Directions for this task →
Repeat only the stretch of lines below that runs from the line with "Register (509, 2495)" through the line with "info@livelearningquran.com (310, 2471)", unaltered.

Recorded data →

********************

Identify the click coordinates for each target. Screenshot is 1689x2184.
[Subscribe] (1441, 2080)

********************

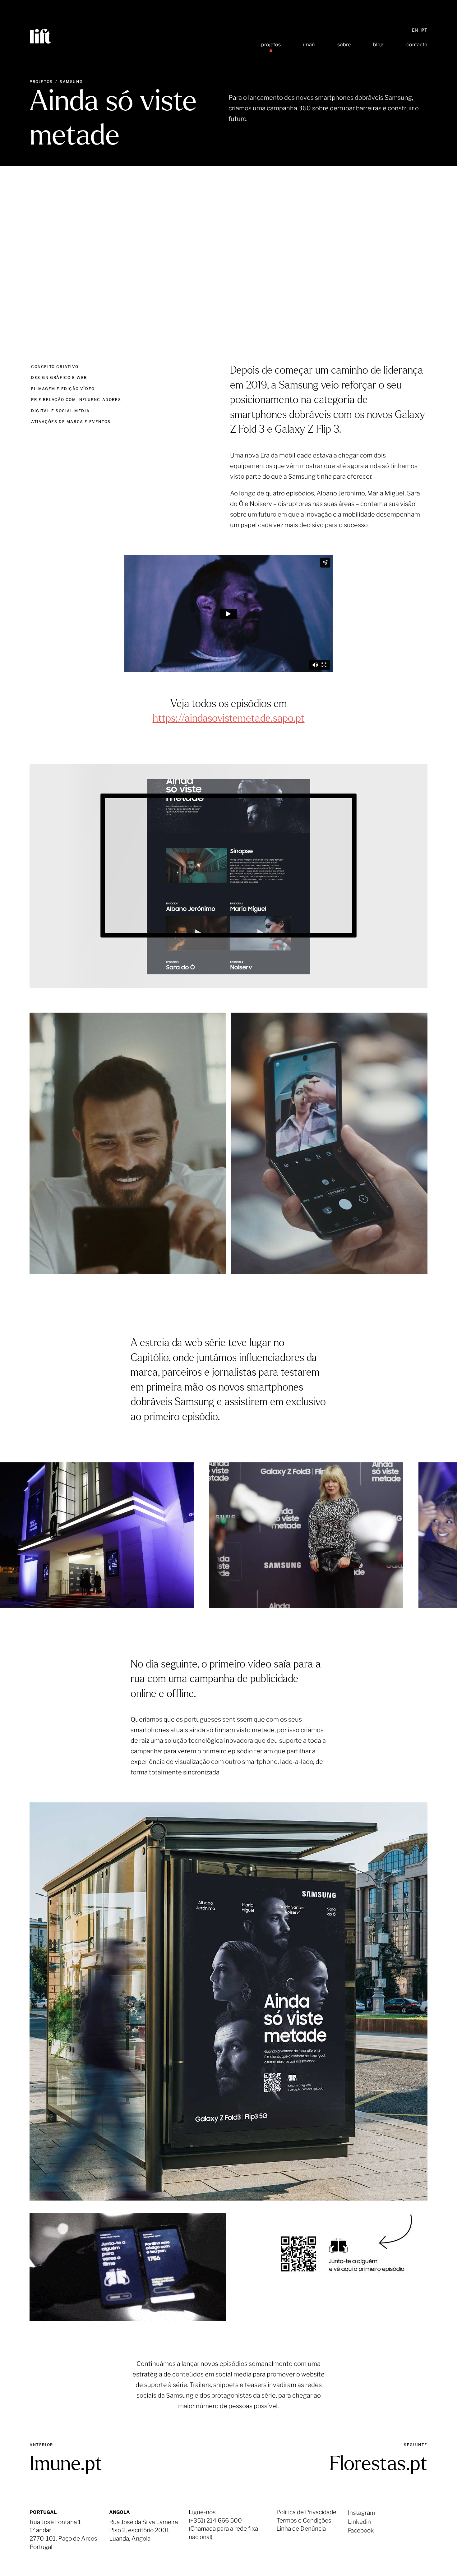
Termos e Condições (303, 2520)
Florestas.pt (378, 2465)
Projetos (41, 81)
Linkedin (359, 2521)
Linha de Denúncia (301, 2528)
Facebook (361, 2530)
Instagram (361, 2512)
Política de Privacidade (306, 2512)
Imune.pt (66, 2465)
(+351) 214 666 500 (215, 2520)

********************

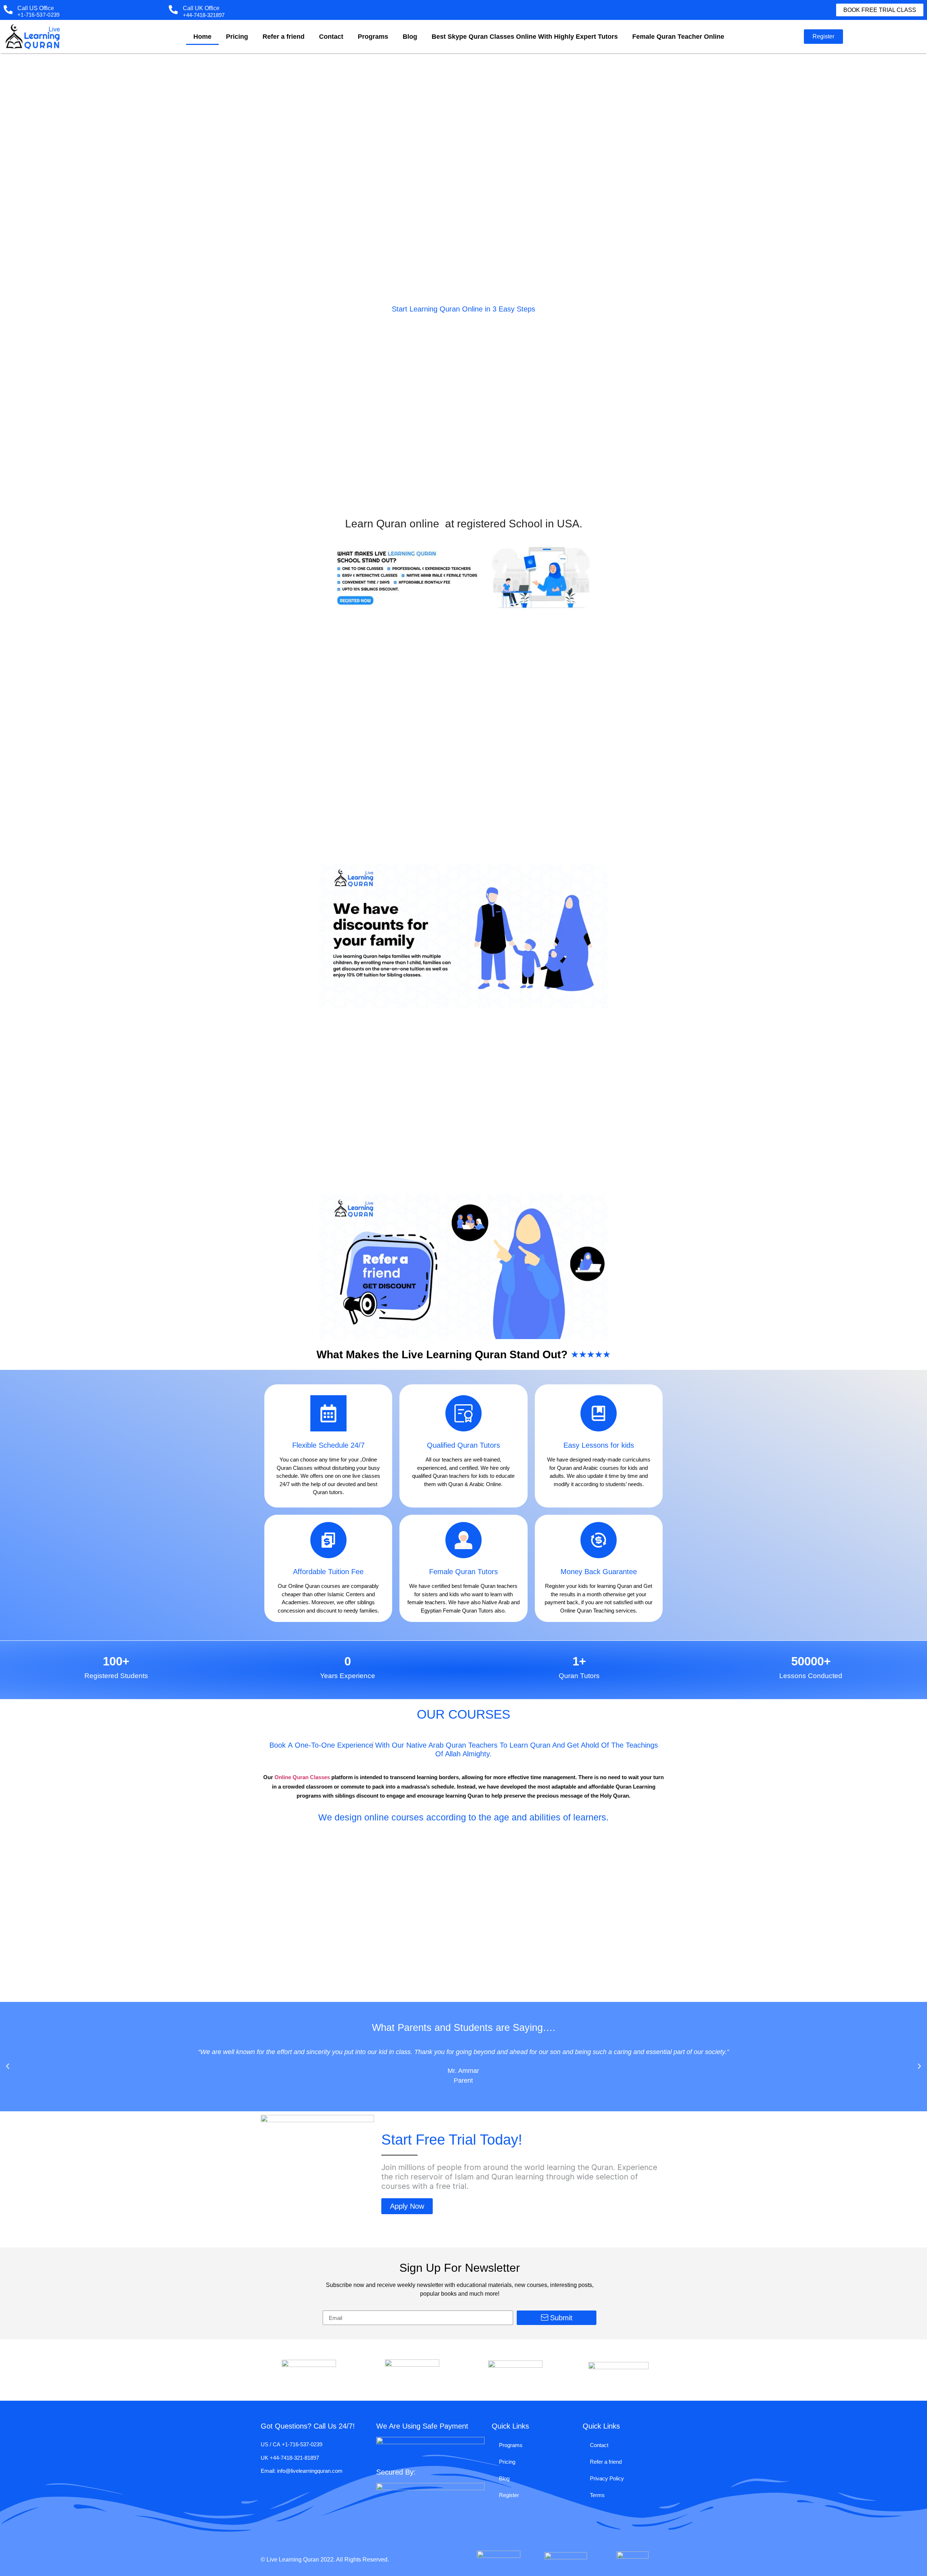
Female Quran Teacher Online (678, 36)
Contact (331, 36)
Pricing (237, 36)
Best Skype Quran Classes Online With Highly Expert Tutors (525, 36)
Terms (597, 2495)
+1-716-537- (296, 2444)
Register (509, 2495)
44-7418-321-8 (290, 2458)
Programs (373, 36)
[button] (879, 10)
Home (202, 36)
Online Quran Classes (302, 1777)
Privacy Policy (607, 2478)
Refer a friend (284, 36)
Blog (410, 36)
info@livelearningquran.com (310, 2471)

********************

Result →
Register (509, 2495)
44-7418-321-8 (290, 2458)
Programs (373, 36)
[button] (879, 10)
Home (202, 36)
Online Quran Classes (302, 1777)
Privacy Policy (607, 2478)
Refer a friend (284, 36)
Blog (410, 36)
info@livelearningquran.com (310, 2471)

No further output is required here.